Apakah dolar AS akan menguat atau justru harus diwaspadai akibat pernyataan tokoh penting?
02.04.2024
- Indeks Pesanan Manufaktur AS
- Mester (AS): Pernyataan Gubernur Bank Sentral Cleveland
Pada hari sebelumnya, mata uang AS menguat pada waktu Amerika Serikat setelah Indeks Kondisi Manufaktur ISM AS bulan Maret yang dirilis kemarin pulih dari 47,8 pada bulan sebelumnya menjadi 50,3, melampaui angka acuan 50. Dolar AS juga menguat terhadap yen Jepang yang sebelumnya menunjukkan tren penguatan. Pasangan mata uang USD/JPY naik dari 151,206 menjadi 151,785.Kenaikan kemarin membuat pasangan dolar AS/yen berada di ambang level tertinggi tahun ini di 152 yen. Kita perlu memantau apakah dolar AS akan terus menguat sambil mempertahankan momentum ini.
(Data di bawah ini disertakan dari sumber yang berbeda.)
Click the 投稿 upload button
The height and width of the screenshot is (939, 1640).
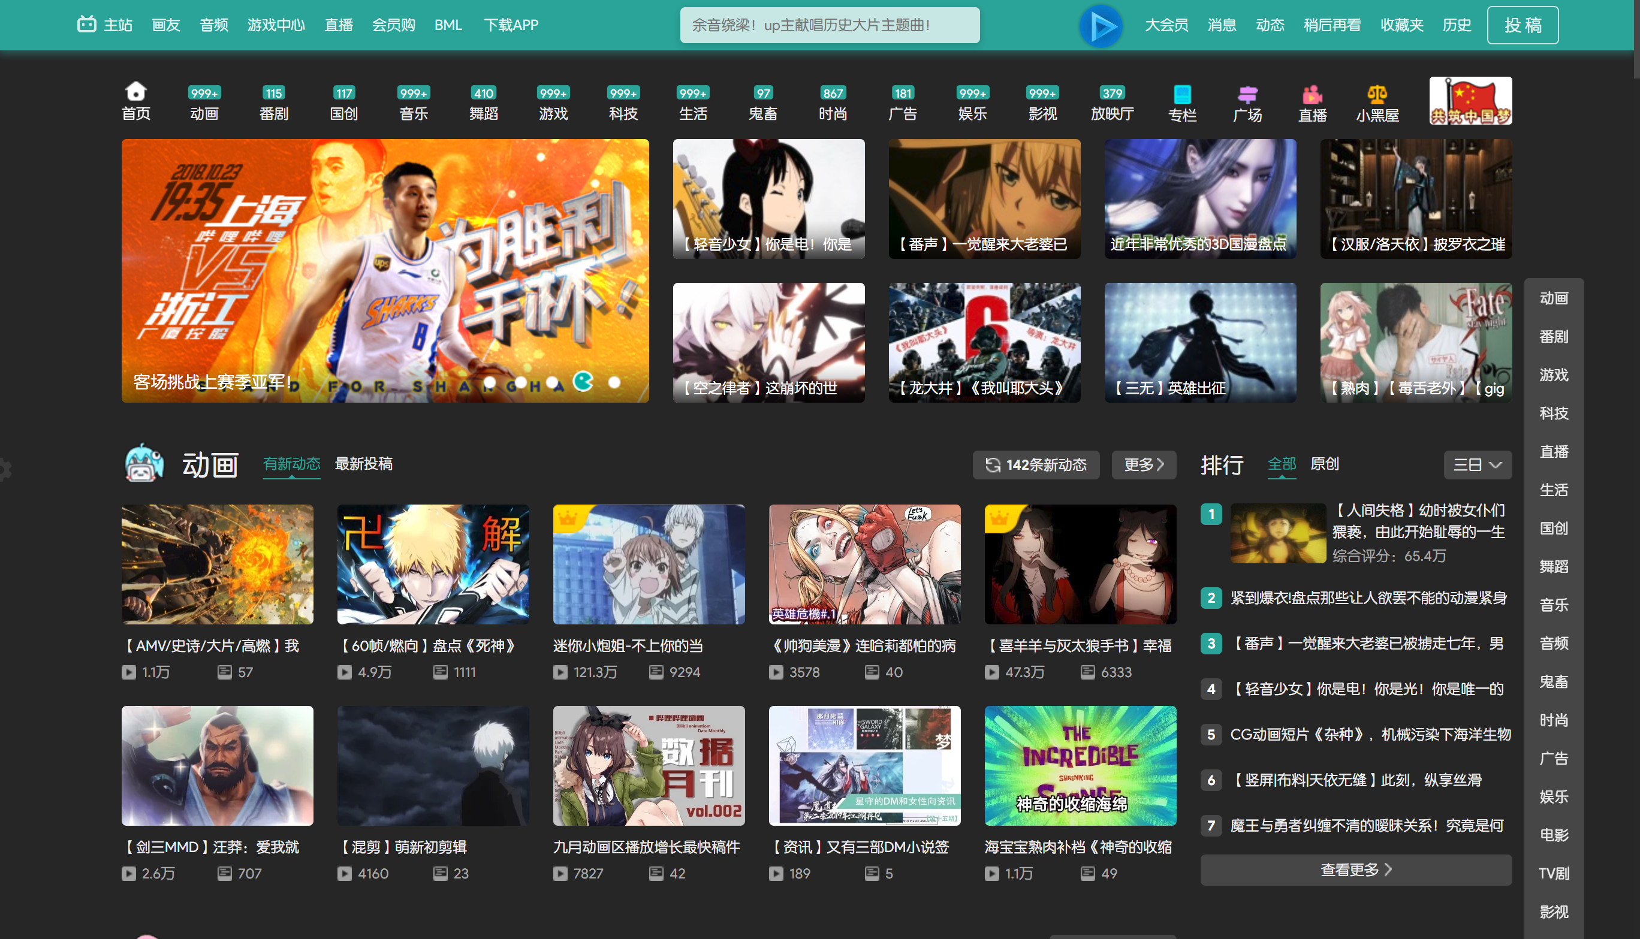1522,25
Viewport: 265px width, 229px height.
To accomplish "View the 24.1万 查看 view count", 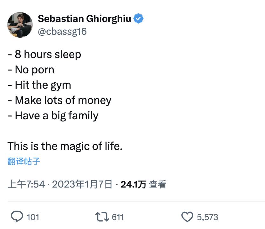I will 143,184.
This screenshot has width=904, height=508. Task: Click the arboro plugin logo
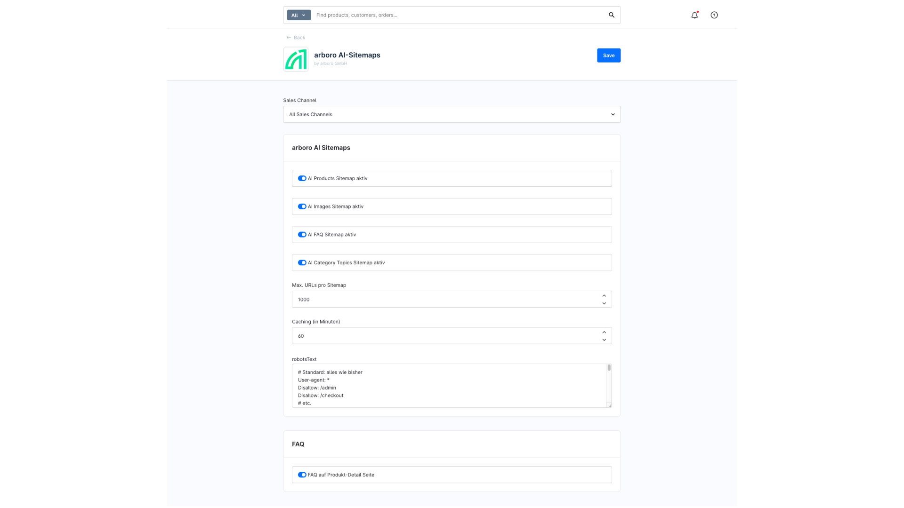[x=296, y=59]
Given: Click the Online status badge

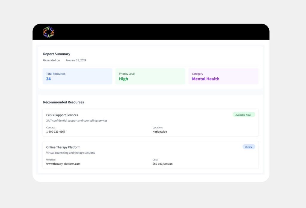Looking at the screenshot, I should 249,147.
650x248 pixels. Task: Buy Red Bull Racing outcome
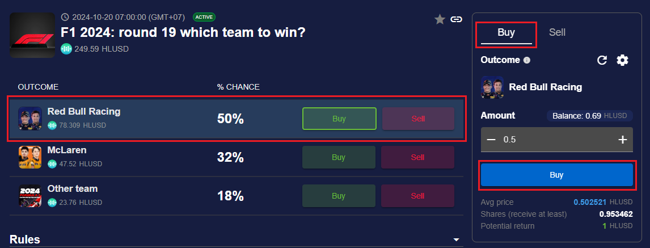(x=339, y=119)
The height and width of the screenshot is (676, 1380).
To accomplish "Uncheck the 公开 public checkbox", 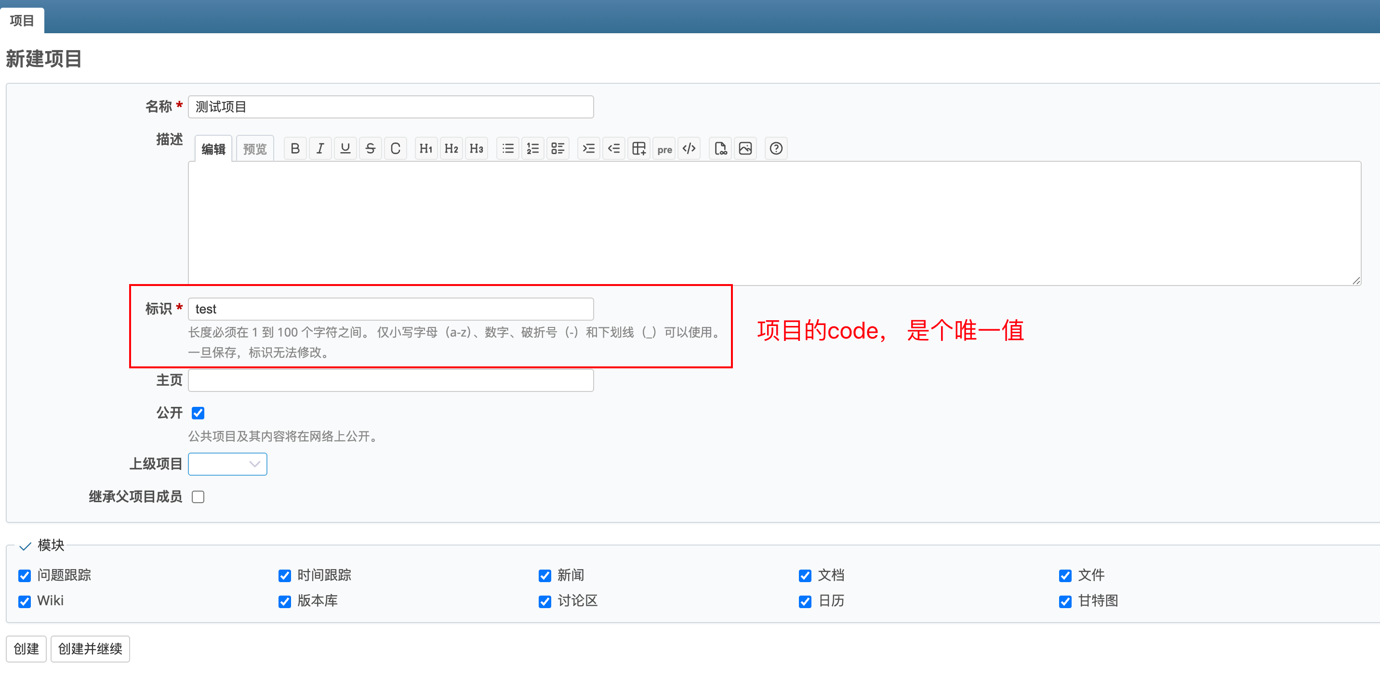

Mata uang Eropa mengalami penurunan signifikan, dengan euro melemah tajam terhadap dolar AS.Pasangan mata uang euro-dolar AS turun dari 1,0798 menjadi 1,0731. RSI pada grafik per jam turun di bawah level 30 yang menandakan oversold dan mencapai 18. Pada grafik 4 jam, RSI pasangan euro-dolar AS juga berada di bawah 30, tepatnya di 25. Pada grafik harian, terlihat penurunan hingga Bollinger Band -2σ, sehingga perlu diwaspadai apakah level support di garis 1,0694 (level terendah terbaru) akan bertahan.
Hari ini, pada pukul 09.30 akan dirilis ringkasan rapat RBA Australia, pukul 15.00 harga rumah Nationwide Inggris, pukul 15.30 penjualan ritel Swiss, pukul 16.30 PMI manufaktur Swiss, pukul 17.30 PMI manufaktur Inggris dan pasokan uang Inggris, pukul 18.00 PMI manufaktur Afrika Selatan, pukul 21.00 Indeks Harga Konsumen Jerman,Indeks Harga Konsumen (IHK), pukul 23:00 data Lowongan Kerja JOLTS AS dan Indeks Pesanan Manufaktur AS, pukul 23:10 pernyataan Anggota Dewan FRB AS Bowman, pukul 25:00 pernyataan Gubernur Bank Sentral New York AS Williams, dan pukul 25:05 pernyataan Gubernur Bank Sentral Cleveland AS Mester. Kita perlu memantau dengan cermat pergerakan harga untuk melihat apakah dolar AS akan menguat akibat pernyataan para pejabat tersebut.